Click here to view a touching video recap of the opening ceremony. Click here to view photos.
Cym van Dyke will never see the clinic that now bears her name in Western Cape, South Africa, but for the countless sex workers and transgender women like her, it will be a place of safety and access to desperately needed healthcare. AHF and Sex Workers Education & Advocacy Task Force (SWEAT) cut the ribbon on the new clinic on June 8.
“Cym van Dyke (pronounced Kim) was a trans woman and a fierce activist who died because she couldn’t access the care she needed,” said Sally Shackleton, Executive Director of SWEAT. “Our partnership with AHF helped us realize the dream of holistic care for sex workers. Cym’s clinic will improve the lives of sex workers, their children and partners and for our ladies, this will finally be a clinic that knows their names and treats them with dignity.”

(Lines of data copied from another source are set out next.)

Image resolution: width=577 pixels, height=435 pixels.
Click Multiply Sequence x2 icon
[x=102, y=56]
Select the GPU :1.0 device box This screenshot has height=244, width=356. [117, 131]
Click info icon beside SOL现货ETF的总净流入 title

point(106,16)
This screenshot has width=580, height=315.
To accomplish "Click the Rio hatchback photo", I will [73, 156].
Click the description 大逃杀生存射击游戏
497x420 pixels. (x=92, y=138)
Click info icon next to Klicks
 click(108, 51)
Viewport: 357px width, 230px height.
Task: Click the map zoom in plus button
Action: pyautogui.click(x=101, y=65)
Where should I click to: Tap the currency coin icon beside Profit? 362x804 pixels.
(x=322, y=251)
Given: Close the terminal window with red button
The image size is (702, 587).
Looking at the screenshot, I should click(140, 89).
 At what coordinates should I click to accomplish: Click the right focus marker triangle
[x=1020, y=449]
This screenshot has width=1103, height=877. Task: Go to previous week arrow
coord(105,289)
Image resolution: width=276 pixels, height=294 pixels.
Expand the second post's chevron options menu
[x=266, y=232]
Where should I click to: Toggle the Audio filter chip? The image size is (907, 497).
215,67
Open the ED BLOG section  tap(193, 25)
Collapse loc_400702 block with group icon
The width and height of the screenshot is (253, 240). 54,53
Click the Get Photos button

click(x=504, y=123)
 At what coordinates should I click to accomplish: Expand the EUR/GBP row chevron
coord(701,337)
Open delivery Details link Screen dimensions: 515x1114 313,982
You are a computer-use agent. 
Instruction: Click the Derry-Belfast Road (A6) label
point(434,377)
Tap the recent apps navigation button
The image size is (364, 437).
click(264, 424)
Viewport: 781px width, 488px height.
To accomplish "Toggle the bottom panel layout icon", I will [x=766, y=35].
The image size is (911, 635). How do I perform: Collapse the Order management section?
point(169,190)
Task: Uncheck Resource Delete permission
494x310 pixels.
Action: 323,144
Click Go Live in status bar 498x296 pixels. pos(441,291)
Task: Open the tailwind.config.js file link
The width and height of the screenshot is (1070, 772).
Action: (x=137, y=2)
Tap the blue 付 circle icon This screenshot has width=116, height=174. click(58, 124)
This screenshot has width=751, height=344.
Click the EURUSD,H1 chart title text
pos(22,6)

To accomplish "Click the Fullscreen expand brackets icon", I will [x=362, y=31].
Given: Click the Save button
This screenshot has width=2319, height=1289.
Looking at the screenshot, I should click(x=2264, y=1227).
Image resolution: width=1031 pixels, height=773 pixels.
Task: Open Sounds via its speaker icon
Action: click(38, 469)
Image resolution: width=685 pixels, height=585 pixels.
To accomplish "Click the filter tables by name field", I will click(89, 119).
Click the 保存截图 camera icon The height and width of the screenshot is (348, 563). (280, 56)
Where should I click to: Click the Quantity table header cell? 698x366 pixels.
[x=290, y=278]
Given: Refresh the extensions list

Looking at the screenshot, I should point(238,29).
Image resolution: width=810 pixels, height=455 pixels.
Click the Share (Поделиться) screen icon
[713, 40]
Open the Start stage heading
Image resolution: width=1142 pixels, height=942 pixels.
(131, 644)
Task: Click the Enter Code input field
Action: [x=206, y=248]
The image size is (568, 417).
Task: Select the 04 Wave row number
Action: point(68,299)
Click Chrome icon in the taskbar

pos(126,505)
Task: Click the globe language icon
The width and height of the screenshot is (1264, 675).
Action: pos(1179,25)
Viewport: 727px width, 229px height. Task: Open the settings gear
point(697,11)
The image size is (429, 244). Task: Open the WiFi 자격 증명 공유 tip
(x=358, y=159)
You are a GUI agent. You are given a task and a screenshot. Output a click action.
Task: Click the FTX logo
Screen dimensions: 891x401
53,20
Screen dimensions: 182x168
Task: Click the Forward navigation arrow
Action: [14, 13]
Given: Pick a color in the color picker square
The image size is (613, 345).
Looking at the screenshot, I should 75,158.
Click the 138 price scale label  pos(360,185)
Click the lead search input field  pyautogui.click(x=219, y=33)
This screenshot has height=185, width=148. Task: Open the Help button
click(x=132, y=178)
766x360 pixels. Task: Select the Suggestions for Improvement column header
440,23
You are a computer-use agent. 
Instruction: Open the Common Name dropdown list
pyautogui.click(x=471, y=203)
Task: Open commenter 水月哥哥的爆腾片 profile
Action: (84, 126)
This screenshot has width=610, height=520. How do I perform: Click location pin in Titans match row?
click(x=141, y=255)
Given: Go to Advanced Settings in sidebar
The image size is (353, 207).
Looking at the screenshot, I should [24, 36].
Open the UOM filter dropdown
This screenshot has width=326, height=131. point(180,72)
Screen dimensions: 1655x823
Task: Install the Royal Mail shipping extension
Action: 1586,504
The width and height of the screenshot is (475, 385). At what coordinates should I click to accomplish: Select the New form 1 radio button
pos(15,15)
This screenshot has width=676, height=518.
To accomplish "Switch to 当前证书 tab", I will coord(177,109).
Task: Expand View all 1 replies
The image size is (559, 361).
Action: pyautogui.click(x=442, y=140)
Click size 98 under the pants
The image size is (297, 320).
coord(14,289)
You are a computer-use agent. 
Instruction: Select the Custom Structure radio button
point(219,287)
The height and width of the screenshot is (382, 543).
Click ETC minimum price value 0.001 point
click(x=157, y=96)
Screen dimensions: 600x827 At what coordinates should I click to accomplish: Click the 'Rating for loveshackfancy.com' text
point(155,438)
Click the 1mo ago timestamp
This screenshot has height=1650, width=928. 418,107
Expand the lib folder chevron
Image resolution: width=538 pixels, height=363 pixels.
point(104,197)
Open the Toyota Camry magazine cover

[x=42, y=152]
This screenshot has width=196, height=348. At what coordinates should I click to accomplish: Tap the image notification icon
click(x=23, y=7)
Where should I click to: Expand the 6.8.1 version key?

Transgender women and sex workers are among the most marginalized and stigmatized communities in South Africa, with HIV prevalence rates that exceed the already high national prevalence rate of 19 percent. They routinely encounter hostility at public clinics, effectively denying them lifesaving treatment.
“The women and men in attendance embraced AHF and welcomed the clinic in a way I haven’t been privileged to witness before. There was genuine joy and real gratitude from a group of people who just the day before attended the sentencing of a famous South African artists who had beaten a sex worker to death,” said Larissa Klazinga, AHF Regional Policy and Advocacy Manager for SOuther Africa. “I’m really proud to work for an organization that makes this kind of investment in people’s lives and stays the course no matter what.”
The clinic will be open daily from 12 p.m. to 8 p.m. and will offer testing and treatment for various health conditions, including HIV and TB at the clinic.